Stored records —
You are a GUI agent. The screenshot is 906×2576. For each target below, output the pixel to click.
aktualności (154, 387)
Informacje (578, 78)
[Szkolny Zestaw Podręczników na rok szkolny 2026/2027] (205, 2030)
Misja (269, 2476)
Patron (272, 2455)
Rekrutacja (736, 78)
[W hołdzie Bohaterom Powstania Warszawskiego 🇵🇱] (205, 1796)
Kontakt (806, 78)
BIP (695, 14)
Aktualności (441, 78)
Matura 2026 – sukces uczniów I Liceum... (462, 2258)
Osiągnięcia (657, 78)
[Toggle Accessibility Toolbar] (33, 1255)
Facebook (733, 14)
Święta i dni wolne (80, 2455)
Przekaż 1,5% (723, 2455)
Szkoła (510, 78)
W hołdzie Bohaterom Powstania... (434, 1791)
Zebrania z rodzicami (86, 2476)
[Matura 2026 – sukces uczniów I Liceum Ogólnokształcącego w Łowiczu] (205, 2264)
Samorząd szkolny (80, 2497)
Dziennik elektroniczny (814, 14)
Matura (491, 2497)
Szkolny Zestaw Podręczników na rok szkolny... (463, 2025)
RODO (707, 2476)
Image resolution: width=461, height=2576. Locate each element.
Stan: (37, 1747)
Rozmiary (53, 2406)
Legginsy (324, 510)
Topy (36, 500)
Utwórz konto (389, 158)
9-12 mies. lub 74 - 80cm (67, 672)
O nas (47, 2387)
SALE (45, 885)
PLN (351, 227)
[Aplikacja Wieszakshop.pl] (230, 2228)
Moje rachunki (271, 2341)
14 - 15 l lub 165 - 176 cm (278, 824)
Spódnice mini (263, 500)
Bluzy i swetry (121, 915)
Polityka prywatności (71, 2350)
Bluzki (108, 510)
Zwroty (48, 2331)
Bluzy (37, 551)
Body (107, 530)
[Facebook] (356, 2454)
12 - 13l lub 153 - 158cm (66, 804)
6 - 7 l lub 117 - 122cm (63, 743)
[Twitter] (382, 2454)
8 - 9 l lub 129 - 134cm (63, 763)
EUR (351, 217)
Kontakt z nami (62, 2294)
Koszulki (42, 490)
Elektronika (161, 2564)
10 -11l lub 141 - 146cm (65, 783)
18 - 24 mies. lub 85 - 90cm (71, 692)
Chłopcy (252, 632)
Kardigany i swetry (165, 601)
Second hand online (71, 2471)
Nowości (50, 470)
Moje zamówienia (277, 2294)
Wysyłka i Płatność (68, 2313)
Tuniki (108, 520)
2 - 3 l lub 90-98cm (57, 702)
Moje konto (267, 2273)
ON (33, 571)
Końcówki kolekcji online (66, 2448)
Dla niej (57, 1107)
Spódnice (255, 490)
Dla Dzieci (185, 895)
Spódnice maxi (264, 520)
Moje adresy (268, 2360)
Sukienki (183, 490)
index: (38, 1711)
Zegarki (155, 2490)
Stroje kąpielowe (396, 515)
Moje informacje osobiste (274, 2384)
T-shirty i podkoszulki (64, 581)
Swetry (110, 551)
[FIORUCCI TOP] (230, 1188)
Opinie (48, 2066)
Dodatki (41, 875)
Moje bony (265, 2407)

Instructions for the task —
All of the entries above need to be set down again exactly.

Reply —
You are a GUI agent. The screenshot is 906×2576. For each target below, output the pixel to click.
aktualności (154, 387)
Informacje (578, 78)
[Szkolny Zestaw Podręczników na rok szkolny 2026/2027] (205, 2030)
Misja (269, 2476)
Patron (272, 2455)
Rekrutacja (736, 78)
[W hołdzie Bohaterom Powstania Warszawskiego 🇵🇱] (205, 1796)
Kontakt (806, 78)
BIP (695, 14)
Aktualności (441, 78)
Matura 2026 – sukces uczniów I Liceum... (462, 2258)
Osiągnięcia (657, 78)
[Toggle Accessibility Toolbar] (33, 1255)
Facebook (733, 14)
Święta i dni wolne (80, 2455)
Przekaż 1,5% (723, 2455)
Szkoła (510, 78)
W hołdzie Bohaterom Powstania... (434, 1791)
Zebrania z rodzicami (86, 2476)
[Matura 2026 – sukces uczniów I Liceum Ogólnokształcącego w Łowiczu] (205, 2264)
Samorząd szkolny (80, 2497)
Dziennik elektroniczny (814, 14)
Matura (491, 2497)
Szkolny Zestaw Podręczników na rok szkolny... (463, 2025)
RODO (707, 2476)
Image resolution: width=461, height=2576. Locate each element.
Stan: (37, 1747)
Rozmiary (53, 2406)
Legginsy (324, 510)
Topy (36, 500)
Utwórz konto (389, 158)
9-12 mies. lub 74 - 80cm (67, 672)
O nas (47, 2387)
SALE (45, 885)
PLN (351, 227)
[Aplikacja Wieszakshop.pl] (230, 2228)
Moje rachunki (271, 2341)
14 - 15 l lub 165 - 176 cm (278, 824)
Spódnice mini (263, 500)
Bluzy i swetry (121, 915)
Polityka prywatności (71, 2350)
Bluzki (108, 510)
Zwroty (48, 2331)
Bluzy (37, 551)
Body (107, 530)
[Facebook] (356, 2454)
12 - 13l lub 153 - 158cm (66, 804)
6 - 7 l lub 117 - 122cm (63, 743)
[Twitter] (382, 2454)
8 - 9 l lub 129 - 134cm (63, 763)
EUR (351, 217)
Kontakt z nami (62, 2294)
Koszulki (42, 490)
Elektronika (161, 2564)
10 -11l lub 141 - 146cm (65, 783)
18 - 24 mies. lub 85 - 90cm (71, 692)
Chłopcy (252, 632)
Kardigany i swetry (165, 601)
Second hand online (71, 2471)
Nowości (50, 470)
Moje zamówienia (277, 2294)
Wysyłka i Płatność (68, 2313)
Tuniki (108, 520)
2 - 3 l lub 90-98cm (57, 702)
Moje konto (267, 2273)
ON (33, 571)
Końcówki kolekcji online (66, 2448)
Dla niej (57, 1107)
Spódnice (255, 490)
Dla Dzieci (185, 895)
Spódnice maxi (264, 520)
Moje adresy (268, 2360)
Sukienki (183, 490)
index: (38, 1711)
Zegarki (155, 2490)
Stroje kąpielowe (396, 515)
Moje informacje osobiste (274, 2384)
T-shirty i podkoszulki (64, 581)
Swetry (110, 551)
[FIORUCCI TOP] (230, 1188)
Opinie (48, 2066)
Dodatki (41, 875)
Moje bony (265, 2407)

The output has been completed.